__Task goal__. Reproduce exactly the lines below from the one containing "Instruction: Click help" through the one containing "The height and width of the screenshot is (138, 282).", including both, and nothing else.

__Listed entries__.
....
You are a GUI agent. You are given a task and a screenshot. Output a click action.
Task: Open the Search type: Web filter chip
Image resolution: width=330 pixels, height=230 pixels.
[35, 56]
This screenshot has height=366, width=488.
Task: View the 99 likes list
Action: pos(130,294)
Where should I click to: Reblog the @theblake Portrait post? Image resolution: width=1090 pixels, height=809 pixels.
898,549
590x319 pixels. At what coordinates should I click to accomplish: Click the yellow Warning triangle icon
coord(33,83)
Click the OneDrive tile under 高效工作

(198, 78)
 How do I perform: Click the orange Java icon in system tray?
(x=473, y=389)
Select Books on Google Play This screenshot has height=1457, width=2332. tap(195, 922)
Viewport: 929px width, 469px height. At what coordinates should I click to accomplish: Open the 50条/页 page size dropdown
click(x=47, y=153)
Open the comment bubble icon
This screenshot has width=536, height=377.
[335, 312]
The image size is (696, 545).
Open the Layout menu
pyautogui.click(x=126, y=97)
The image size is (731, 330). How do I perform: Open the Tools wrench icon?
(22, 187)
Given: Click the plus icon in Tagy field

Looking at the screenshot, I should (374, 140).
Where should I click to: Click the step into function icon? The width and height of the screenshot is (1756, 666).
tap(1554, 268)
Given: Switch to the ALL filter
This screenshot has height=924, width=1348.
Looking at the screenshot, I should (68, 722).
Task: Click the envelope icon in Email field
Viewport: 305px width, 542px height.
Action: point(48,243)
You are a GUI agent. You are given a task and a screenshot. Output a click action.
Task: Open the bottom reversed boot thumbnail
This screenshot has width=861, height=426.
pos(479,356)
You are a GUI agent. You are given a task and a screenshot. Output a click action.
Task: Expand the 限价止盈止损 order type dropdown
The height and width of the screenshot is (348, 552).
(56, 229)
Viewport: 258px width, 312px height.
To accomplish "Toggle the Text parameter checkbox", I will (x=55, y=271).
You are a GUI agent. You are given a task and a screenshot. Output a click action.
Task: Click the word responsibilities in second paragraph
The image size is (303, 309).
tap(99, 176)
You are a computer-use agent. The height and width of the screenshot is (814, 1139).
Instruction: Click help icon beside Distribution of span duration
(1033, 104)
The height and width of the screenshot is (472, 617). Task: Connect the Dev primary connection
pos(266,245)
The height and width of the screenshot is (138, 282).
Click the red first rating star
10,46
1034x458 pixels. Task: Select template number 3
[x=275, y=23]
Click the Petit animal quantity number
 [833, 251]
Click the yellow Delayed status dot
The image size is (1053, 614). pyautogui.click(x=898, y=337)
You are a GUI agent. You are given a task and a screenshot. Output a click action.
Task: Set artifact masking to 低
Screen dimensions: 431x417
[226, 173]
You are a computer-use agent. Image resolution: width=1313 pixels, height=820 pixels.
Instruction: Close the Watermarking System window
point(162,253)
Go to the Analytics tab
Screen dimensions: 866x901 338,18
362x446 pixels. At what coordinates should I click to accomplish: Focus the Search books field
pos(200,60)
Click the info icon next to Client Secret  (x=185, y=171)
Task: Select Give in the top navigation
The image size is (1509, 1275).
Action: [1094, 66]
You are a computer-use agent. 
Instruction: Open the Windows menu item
....
__Result__.
Instruction: Click help icon beside Distribution of span duration
(1033, 104)
The height and width of the screenshot is (472, 617). Task: Connect the Dev primary connection
pos(266,245)
The height and width of the screenshot is (138, 282).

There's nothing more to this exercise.